Wayland Free Public Library
About the Book
by Dave Eggers
Abdulrahman Zeitoun is a Syrian-born entrepreneur who runs a busy painting company in New Orleans. He is a devout Muslim, married to a native of Baton Rouge who had converted to Islam before meeting Zeitoun.
As Hurricane Katrina barrels toward New Orleans, his wife Kathy takes the children out of town, while Abdulrahman stays to keep an eye on their house and several rental properties they own. In the first couple of days, his decision to stay behind seems a good one, and even after the levees break and the streets and houses fill with water, he is able to help several people who have stayed behind but now need to be rescued.
As the National Guard enter the city, armed with machine guns and surveillance helicopters, things begin to go very wrong for Abdulrahman. He is taken into custody and put into a temporary jail—a cage, in fact—hastily erected behind the Greyhound station.

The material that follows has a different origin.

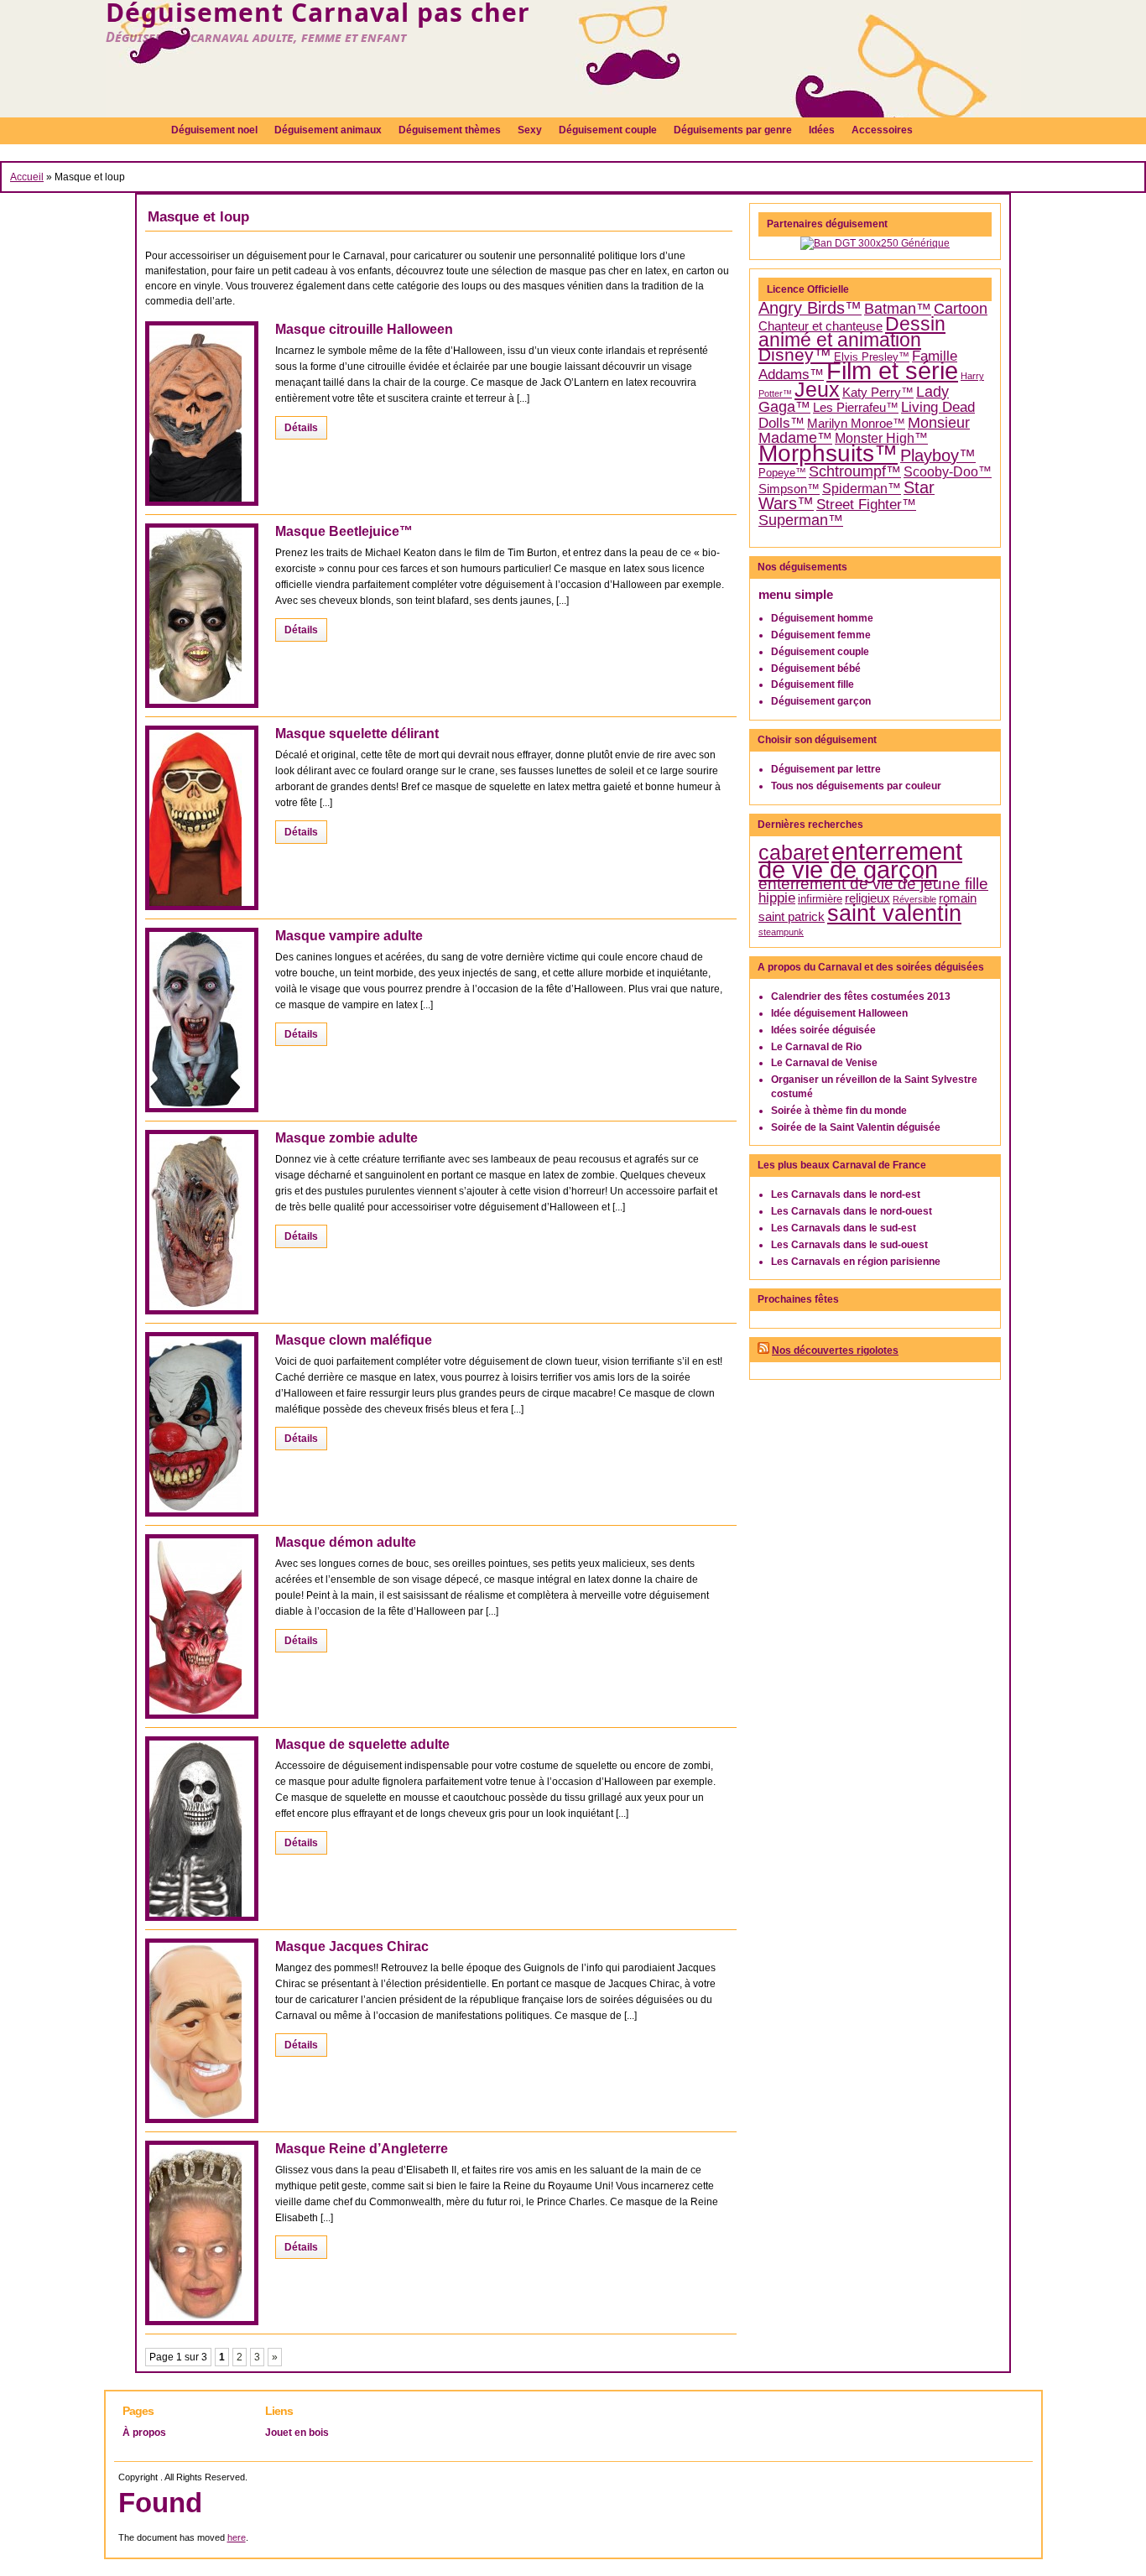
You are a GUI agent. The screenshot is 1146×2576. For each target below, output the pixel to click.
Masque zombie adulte (346, 1138)
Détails (301, 428)
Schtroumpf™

There he is subject to strip searches, and he witnesses beatings and other mistreatment of fellow prisoners, and is denied the right to phone his wife and let her know where he is.
Zeitoun’s ordeal is the main subject of this harrowing nonfiction book, while Eggers enriches the shocking tale of injustice with a richly layered account of Zeitoun’s early life on the coast of Syria, his large and loving family, his relationships with his friends, employees, and neighbors.